- ТЕКСТ ДЛЯ ЧТЕНИЯ -
Людмила Новикова

Финалистка премии Кандинского в номинации «Проект года» (за живописную серию «Диагноз») вовсе не рассчитывала на награду. Для нее главное — участие. Возможно, звучит старомодно, но это правда. Она всегда говорит правду, даже о своих тайных страхах и желаниях.

В: Наташа, я знаю, что по образованию ты дизайнер. Однако эта модная профессия тебя в принципе никогда не интересовала. Почему?
О: Я окончила Строгановку, факультет художественного конструирования. Теперь это факультет дизайна. Тогда к нему было полупрезрительное отношение. Белой костью считались живописцы. Чем хорош дизайнерский факультет? Он заставлял мыслить конструктивно. Я выбрала его по одной простой причине — он был самый большой. На каждый курс набирали 38 человек, следовательно, шансы на поступление увеличивались. После окончания Строгановки четко знала, что не стану работать по специальности, буду художником. Меня распределили во ВНИИТЭ — Институт технической эстетики. Я представила, как буду сидеть в отделе с 9 до 18, пить чай, чесать языком и ничего не делать, и даже туда не пошла.

В: Ты член Союза художников?
О: Я стала членом СХ достаточно поздно, в 1998 году, когда по возрасту вышла из молодежной секции. Мне нужно было сохранить мастерскую, а для этого необходимо членство. Пришла в секцию живописи, принесла самые «реалистические» работы. Комиссия смотрела так, что было полное ощущение: они просто не понимают, что им показывают. И это в 1998 году! Меня не взяли. Не знаю, чем бы все кончилось, если бы не Иван Лубенников, с которым мы участвовали в одной выставке в Лондоне лет за десять до этого. В 1998-м он был председателем секции монументалистов в СХ. Я позвонила Ивану и спросила, что мне делать. Он сказал: «Давай к нам, у нас люди вменяемые». Так я стала членом монументальной секции.

- ПРЕДОСТАВЛЕННЫЕ МАТЕРИАЛЫ -
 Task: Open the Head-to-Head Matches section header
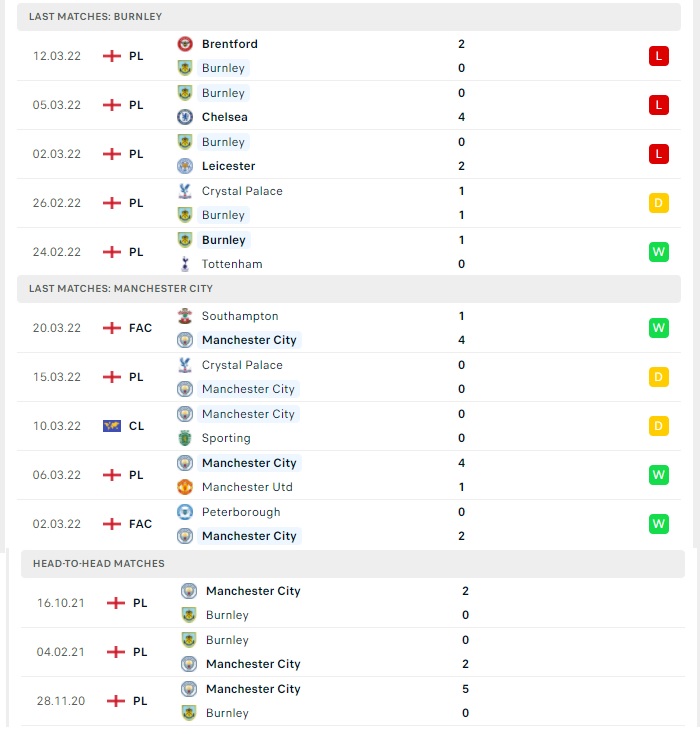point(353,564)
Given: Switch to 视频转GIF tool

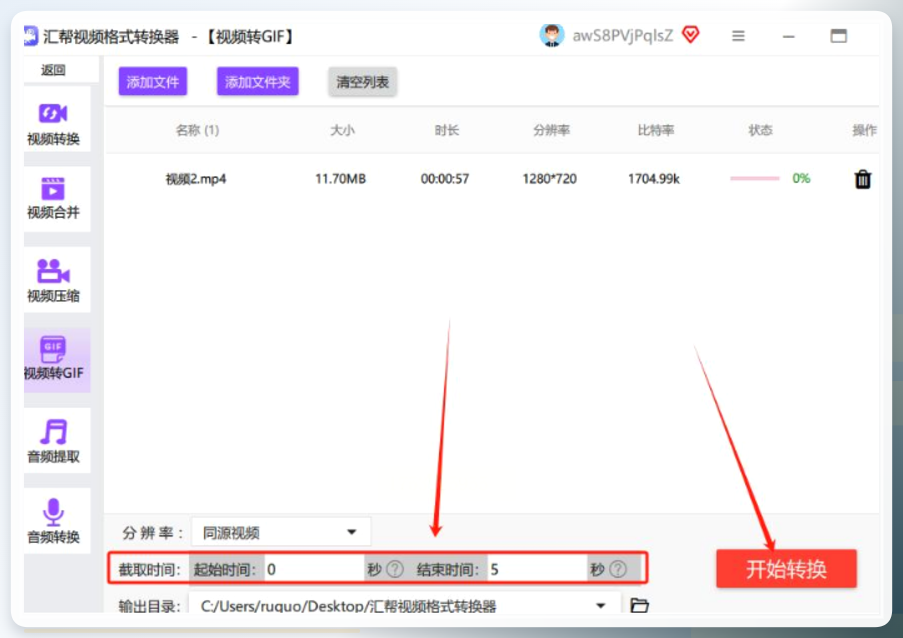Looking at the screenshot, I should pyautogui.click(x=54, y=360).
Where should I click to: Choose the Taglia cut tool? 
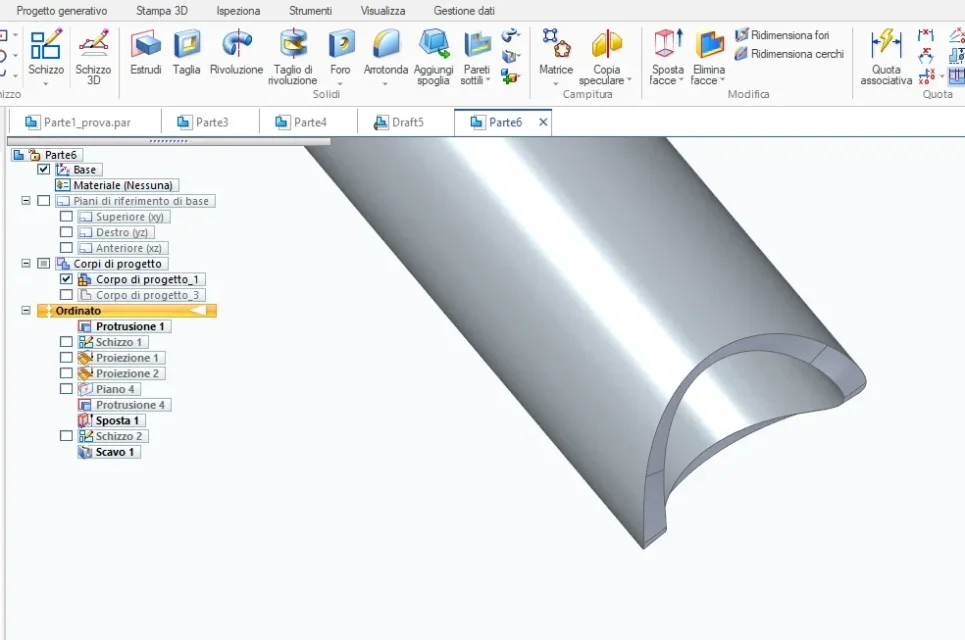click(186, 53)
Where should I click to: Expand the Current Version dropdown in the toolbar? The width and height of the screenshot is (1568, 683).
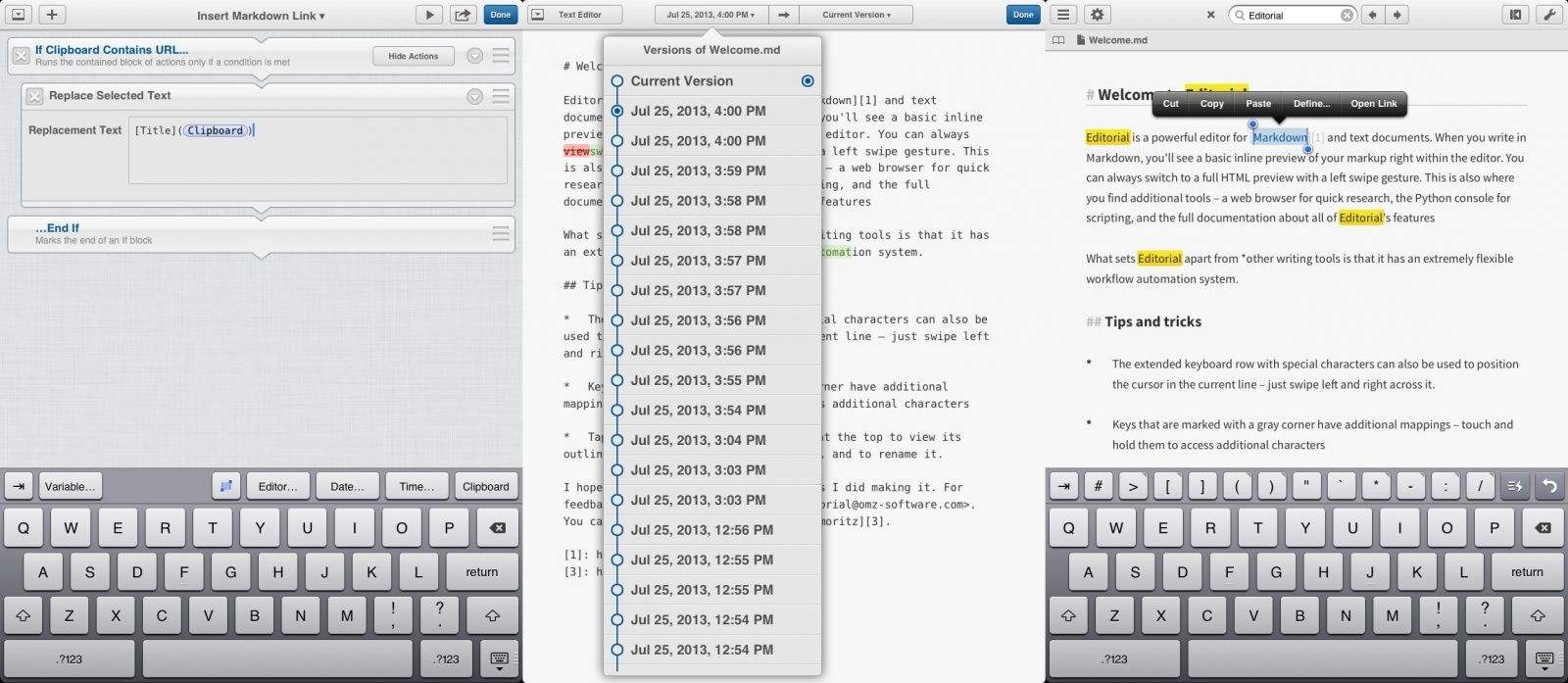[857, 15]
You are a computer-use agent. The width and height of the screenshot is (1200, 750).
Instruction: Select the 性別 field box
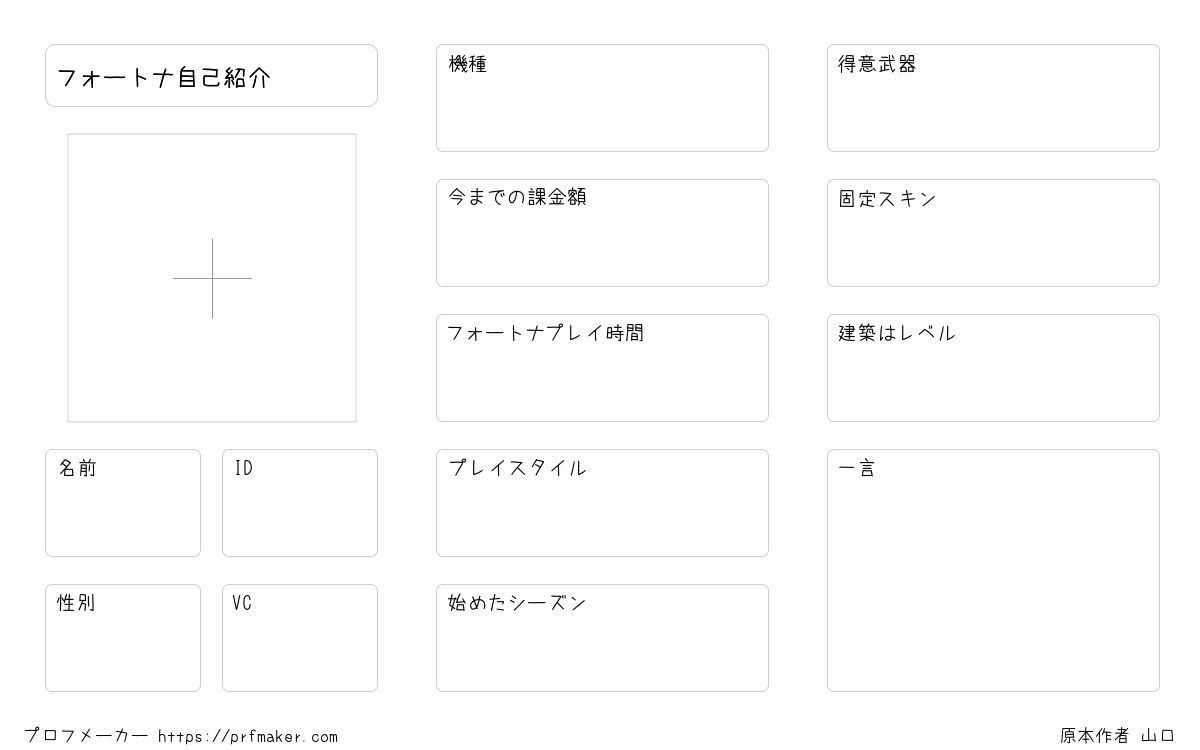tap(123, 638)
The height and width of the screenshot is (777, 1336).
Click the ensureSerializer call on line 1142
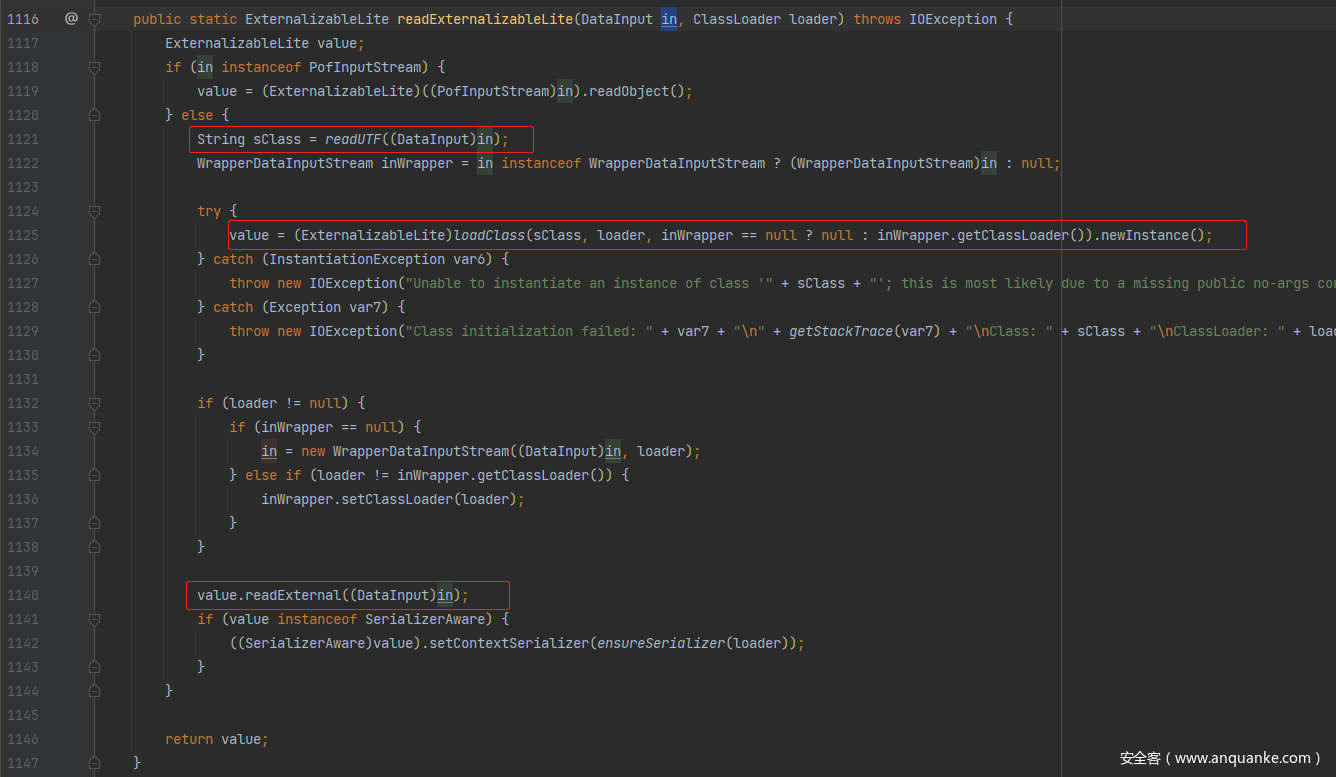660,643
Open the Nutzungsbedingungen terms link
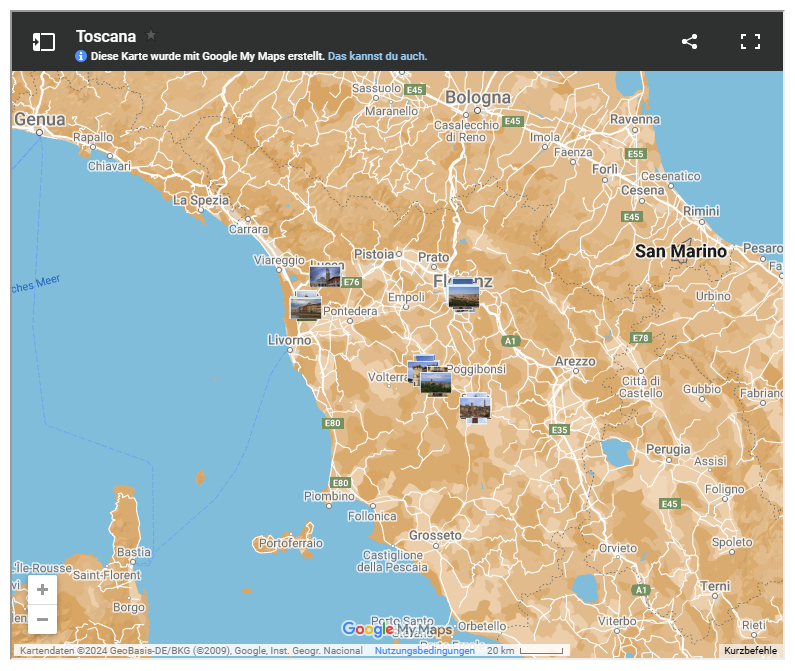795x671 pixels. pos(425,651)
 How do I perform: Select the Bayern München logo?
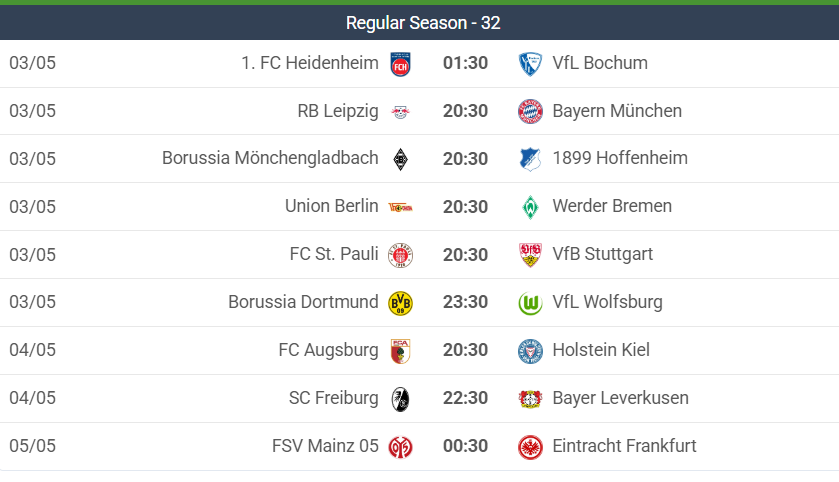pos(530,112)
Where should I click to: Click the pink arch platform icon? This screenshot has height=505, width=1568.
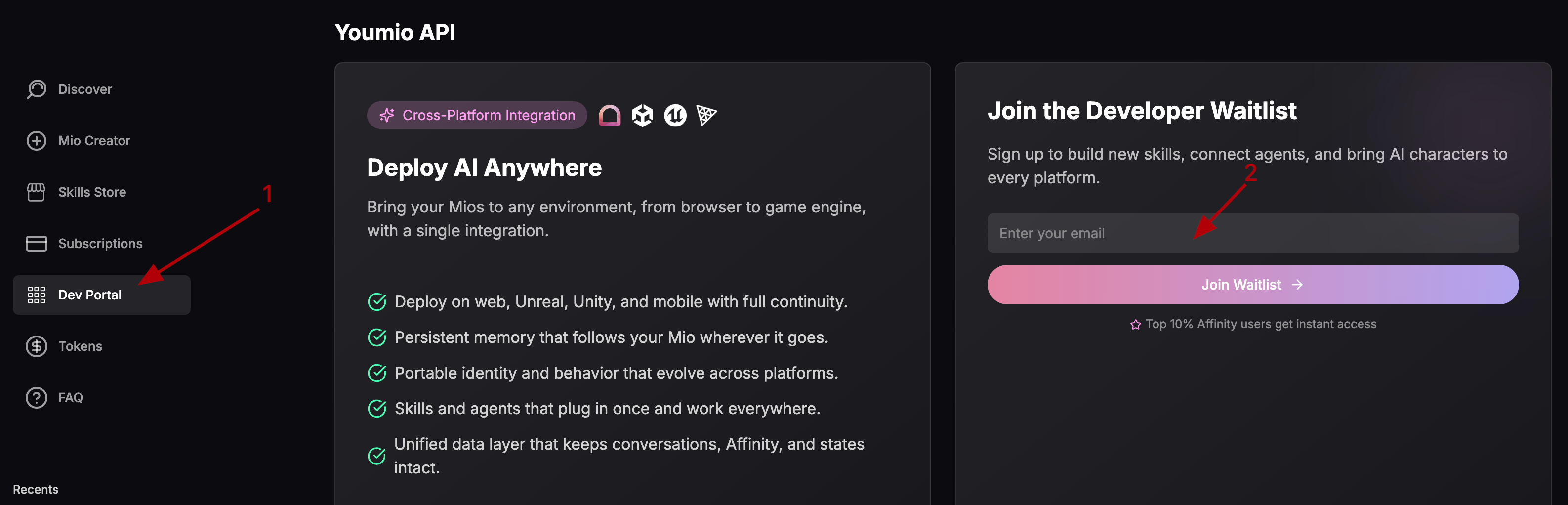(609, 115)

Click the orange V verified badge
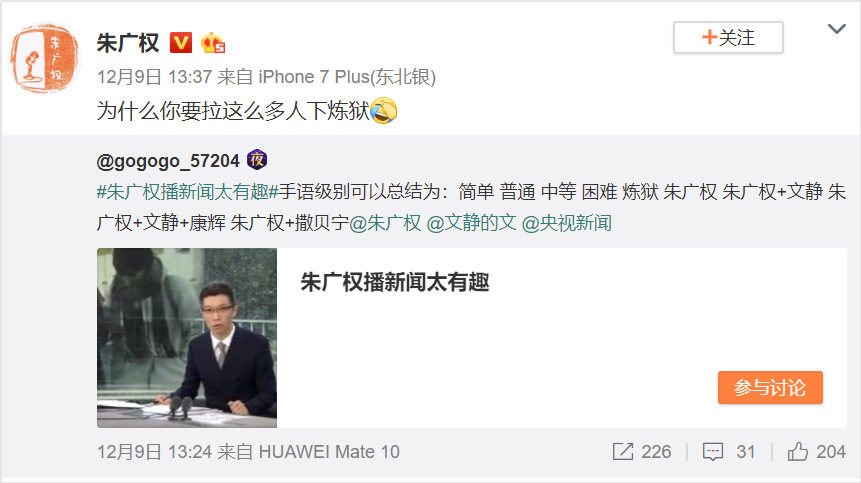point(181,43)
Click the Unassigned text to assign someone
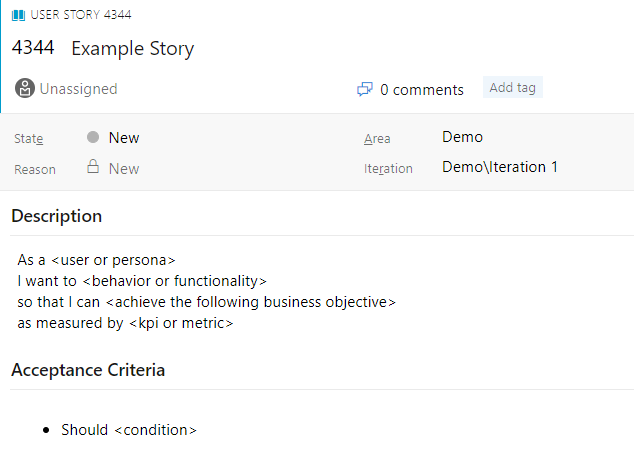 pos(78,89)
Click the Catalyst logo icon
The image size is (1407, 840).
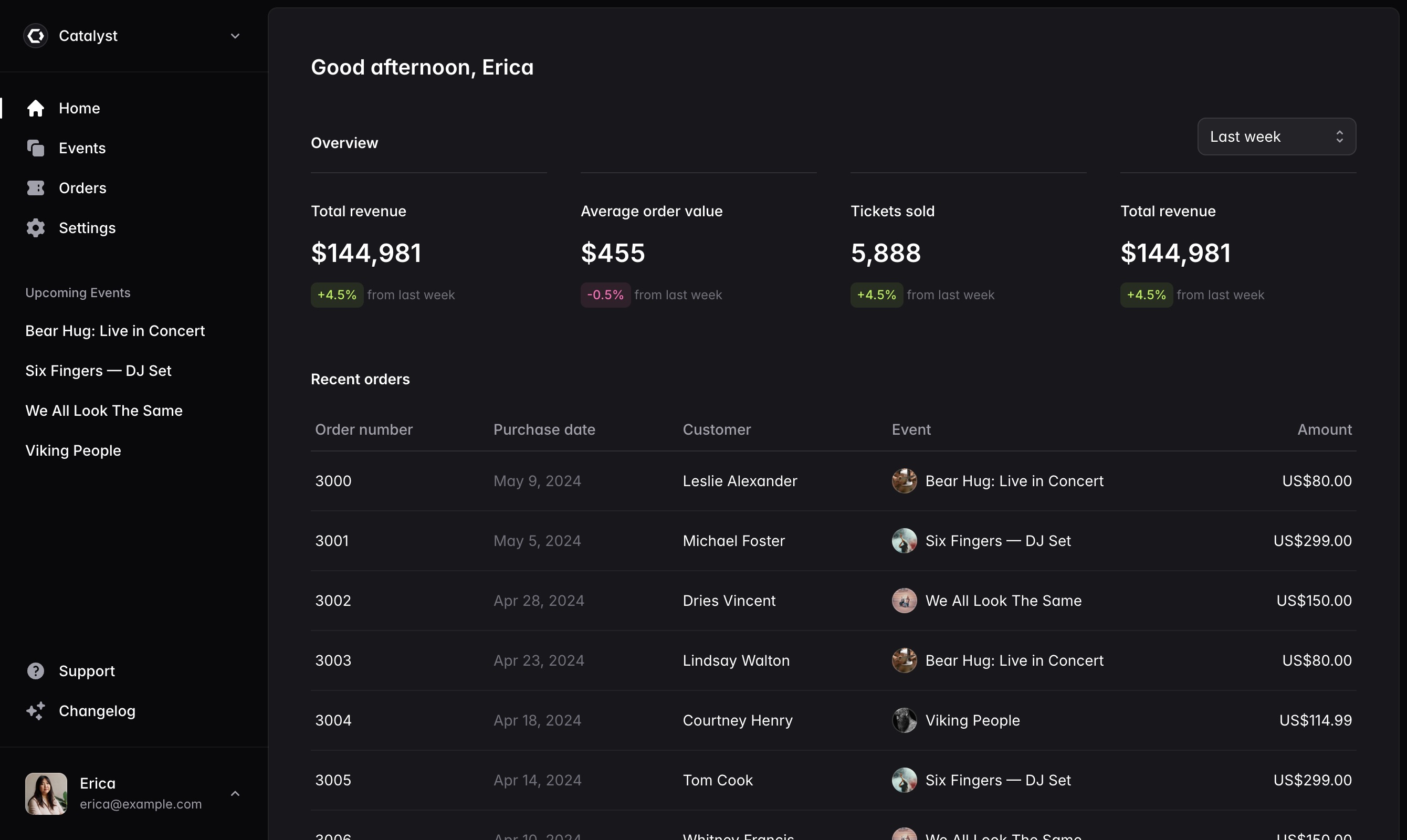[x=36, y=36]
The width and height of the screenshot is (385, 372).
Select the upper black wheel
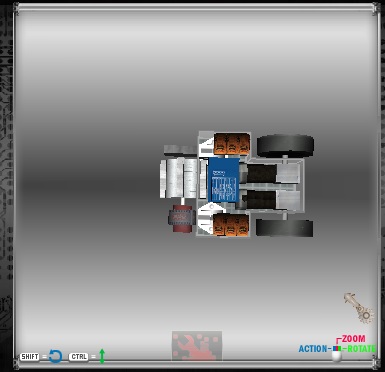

- ЗАДАНИЯ -
**1)** Процитируйте из интервью с художницей отрывок от «О: Я стала членом» до «членом монументальной секции.» включительно.
**2)** Напишите продолжение интервью с художницей, начиная сразу после последней приведенной реплики.

- ОТВЕТЫ ПО ЗАДАНИЯМ -
**1)**
О: Я стала членом СХ достаточно поздно, в 1998 году, когда по возрасту вышла из молодежной секции. Мне нужно было сохранить мастерскую, а для этого необходимо членство. Пришла в секцию живописи, принесла самые «реалистические» работы. Комиссия смотрела так, что было полное ощущение: они просто не понимают, что им показывают. И это в 1998 году! Меня не взяли. Не знаю, чем бы все кончилось, если бы не Иван Лубенников, с которым мы участвовали в одной выставке в Лондоне лет за десять до этого. В 1998-м он был председателем секции монументалистов в СХ. Я позвонила Ивану и спросила, что мне делать. Он сказал: «Давай к нам, у нас люди вменяемые». Так я стала членом монументальной секции.

**2)**
В: С какой галереи начинала свой путь в contemporary art?
О: Долго работала с «Риджиной», с 1990 года. Первая выставка «Риджины» была моя. Ею открылась галерея, тогда еще на Преображенской. Но вот что интересно: несколько лет назад Владимир Овчаренко давал интервью Виктору Мизиано об истории галереи и сказал, что «Риджина» началась выставкой Бориса Орлова. Я удивилась. Во-первых, все зафиксировано документально. Во-вторых, Володя прекрасно помнит первую выставку. Можно забыть третью, четвертую, но первую никогда. Получилось, что Орлов открыл галерею, а потом привел Булатова, Кабакова, меня. Но было все с точностью до наоборот. Сейчас я работаю с галереей Крокина.

В: Можно ли зарабатывать искусством?
О: Сейчас да, раньше нет. Говорят, что все художники при социализме получали заказы, бесплатные творческие дачи и т. д. Я это не видела. Конечно, материалы были существенно дешевле. Тюбик охры, например, стоил 14 копеек. Но у меня работы долго не покупали. Первую купили финские телевизионщики за $200, а это было порядка 400 рублей. Мама была шокирована, что такую огромную сумму можно выручить за такое! Через салон я ничего не могла продать, их пугал, как они говорили, мой дикий цвет.

В: Почему решила бороться за премию Кандинского?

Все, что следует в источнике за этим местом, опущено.